Note: Owen, who played the Mummy in the previous entry, here plays the character who becomes the Mummy, but is replaced by Powell as the actual mummy.

== Critical reception ==
The Monthly Film Bulletin wrote: "Stilted rehash of the old avenging mummy routine, brightened from time to time by Catherine Lacey as a toothless hag [...] The rest of the cast huff and puff over their moribund lines, and the plot contains no surprises". Variety declared: "Although macabre sequences create some tension and splash a lot of gore, dialog, characterizations and plot have little to recommend them [...] John Gilling both wrote the screenplay and directed it, but showed little originality in either endeavor. Several crowd scenes did not disguise appearance that pic was on the low side of low budget scale". Dan Bates of Film Quarterly lamented the "successively more repulsive ways" that the mummy did in its victims and asked: "Whatever happened to the old idea that the best screen horror is left unseen? It's forgotten here. Which is rather sad, since Gilling, who also made the superior The Reptile for Hammer, handles his actors remarkably well".

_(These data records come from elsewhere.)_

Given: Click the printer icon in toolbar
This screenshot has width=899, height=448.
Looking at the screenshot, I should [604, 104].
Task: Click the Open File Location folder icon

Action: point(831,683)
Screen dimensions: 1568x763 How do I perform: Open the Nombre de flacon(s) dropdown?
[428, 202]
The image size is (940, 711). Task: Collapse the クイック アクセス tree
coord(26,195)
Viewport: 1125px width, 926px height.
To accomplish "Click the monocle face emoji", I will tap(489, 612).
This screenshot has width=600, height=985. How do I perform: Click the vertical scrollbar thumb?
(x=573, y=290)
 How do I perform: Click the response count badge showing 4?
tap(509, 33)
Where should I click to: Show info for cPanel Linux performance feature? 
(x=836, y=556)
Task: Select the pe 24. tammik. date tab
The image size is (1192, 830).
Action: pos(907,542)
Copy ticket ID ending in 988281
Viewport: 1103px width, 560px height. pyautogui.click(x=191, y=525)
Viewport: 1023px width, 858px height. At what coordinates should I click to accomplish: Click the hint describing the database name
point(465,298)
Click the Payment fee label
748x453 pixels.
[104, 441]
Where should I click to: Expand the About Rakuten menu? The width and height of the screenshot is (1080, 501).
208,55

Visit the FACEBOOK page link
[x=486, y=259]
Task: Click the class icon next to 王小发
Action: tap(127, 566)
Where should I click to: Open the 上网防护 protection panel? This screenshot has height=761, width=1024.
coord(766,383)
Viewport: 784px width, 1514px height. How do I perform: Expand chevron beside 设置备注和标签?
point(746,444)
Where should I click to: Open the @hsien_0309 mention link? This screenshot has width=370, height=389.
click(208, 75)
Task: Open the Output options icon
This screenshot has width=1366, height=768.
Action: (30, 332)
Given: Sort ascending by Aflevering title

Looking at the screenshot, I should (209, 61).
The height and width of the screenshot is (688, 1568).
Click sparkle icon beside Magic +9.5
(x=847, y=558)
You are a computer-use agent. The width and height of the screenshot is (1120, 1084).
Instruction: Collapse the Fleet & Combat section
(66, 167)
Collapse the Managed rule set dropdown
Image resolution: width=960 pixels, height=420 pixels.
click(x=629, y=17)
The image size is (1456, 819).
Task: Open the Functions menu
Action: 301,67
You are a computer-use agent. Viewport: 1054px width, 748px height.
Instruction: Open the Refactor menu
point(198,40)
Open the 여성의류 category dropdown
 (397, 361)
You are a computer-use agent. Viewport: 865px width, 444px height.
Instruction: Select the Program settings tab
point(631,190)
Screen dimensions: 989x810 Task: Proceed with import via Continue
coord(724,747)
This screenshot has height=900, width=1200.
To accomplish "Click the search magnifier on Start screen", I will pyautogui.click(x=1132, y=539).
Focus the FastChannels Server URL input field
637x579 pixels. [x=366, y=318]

Allmovie's review of the film was unfavourable: "The Mummy's Shroud is a standard issue spook show that recycles elements from the previous two mummy titles [...] without any of their atmosphere, imagination or suspense".

== Home media ==
It was released on DVD in the U.S. in 2000 on the Anchor Bay label. It is rated PG, uncut, in the U.K., a long way from its original X certificate in the cinema. It was released on Blu-ray on 14 January 2020 by Shout! Factory, with a commentary track, making-of documentary, and other extras.

==In other media==
The film was adapted into a 12-page comic strip for the magazine The House of Hammer (vol. 2) #15 (December 1977), published by Top Sellers Ltd. It was drawn by David Jackson from a script by Donne Avenell. The cover of the issue featured a painting by Brian Lewis, depicting a scene from the film.